The human ear's dynamic range is about 120 dB, which includes about 20-30 dB
of pain. With 127 bits, we can map that with 1 dB resolution.

16 bit audio ("CD quality") only has a 90 dB dynamic range.

We would almost never want a single instrument to have a 90 dB dynamic range,
but if we did, MIDI values could logarithmically encode it with a better than
1 dB per step resolution.

In a mix, any instrument that is reduced by more than about 20 dB will
disappear.

When synthesized music (e.g. electronic drumming) lacks dynamics, it is not
because of the encoding of the raw volume parameter. It's due to other
factors, like poor synth patches. Poor synth patches use a small number of
samples, like say a snare drum being hit in three different ways, and they
stretch that over the dynamic range with some naive scaling. A real drum
doeesn't work that way; it makes a different sound for each intensity with
which it is struck. You need samples of it being played at a myriad volume
levels, sort those by intensity and map them to the intensity range.

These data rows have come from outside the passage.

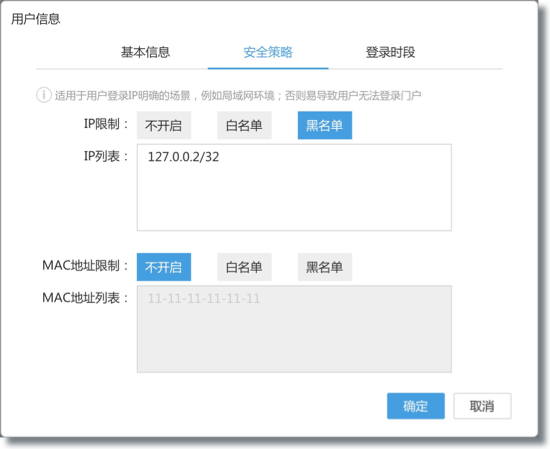Click the 127.0.0.2/32 entry text
This screenshot has height=449, width=550.
183,157
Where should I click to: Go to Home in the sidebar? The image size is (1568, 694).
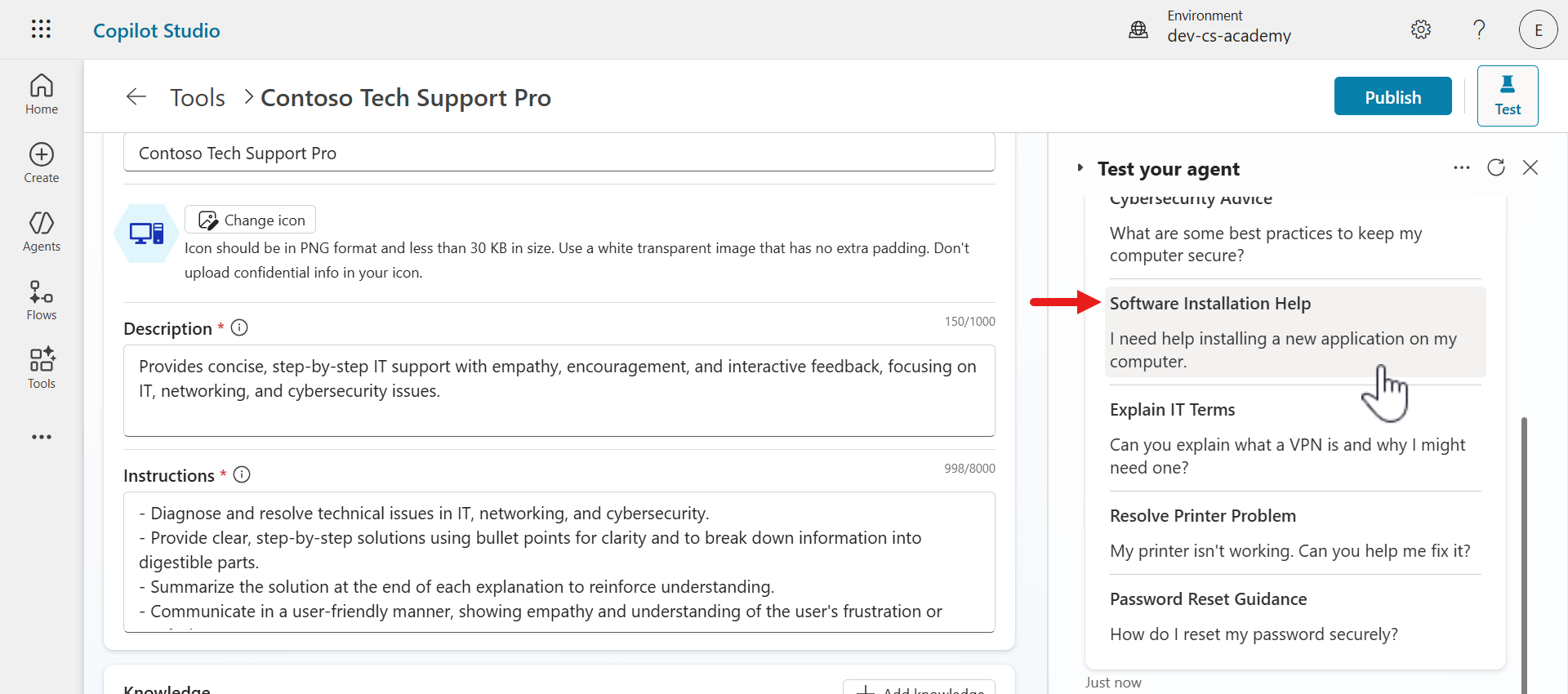(x=42, y=95)
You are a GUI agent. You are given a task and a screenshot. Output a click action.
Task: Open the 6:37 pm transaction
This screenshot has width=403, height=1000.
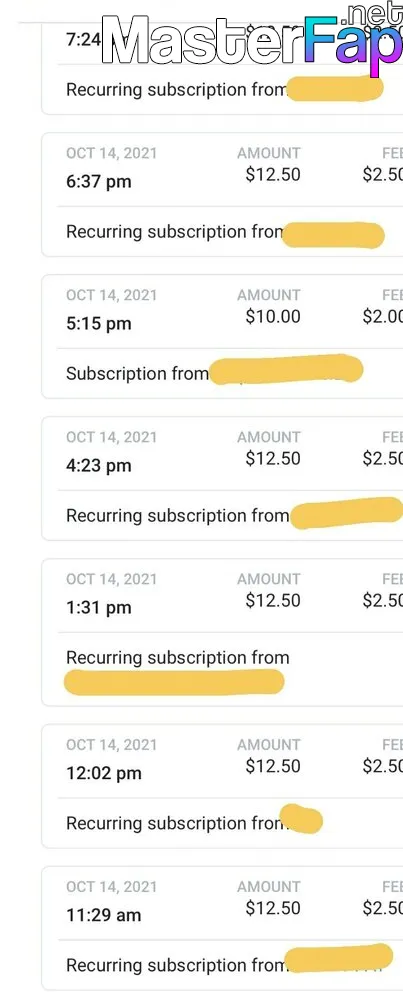pos(223,195)
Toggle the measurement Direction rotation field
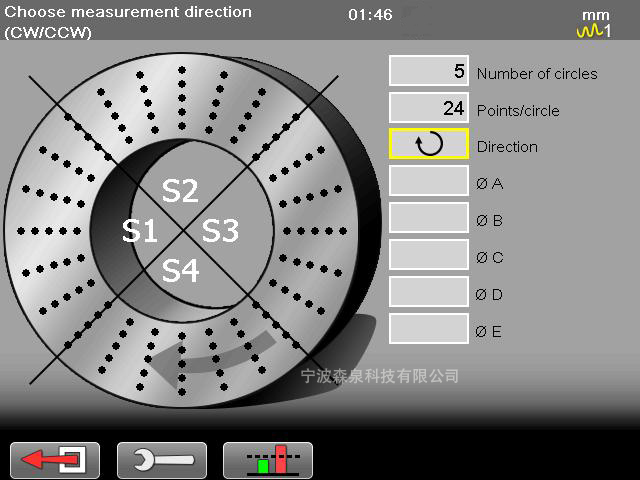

Some instruments don't even change intensity that much when they are played
louder; a lot of the perception of loudness comes from changing harmonic
content. If you fake it with one sample that is just volume-adjusted, it will
not sound right.

Synthesizers have tricks to help with this, like low-pass filters that respond
to velocity: hit the key harder, and more high frequencies go through. That's
one tool in the box for creating a more dynamic sound from scratch.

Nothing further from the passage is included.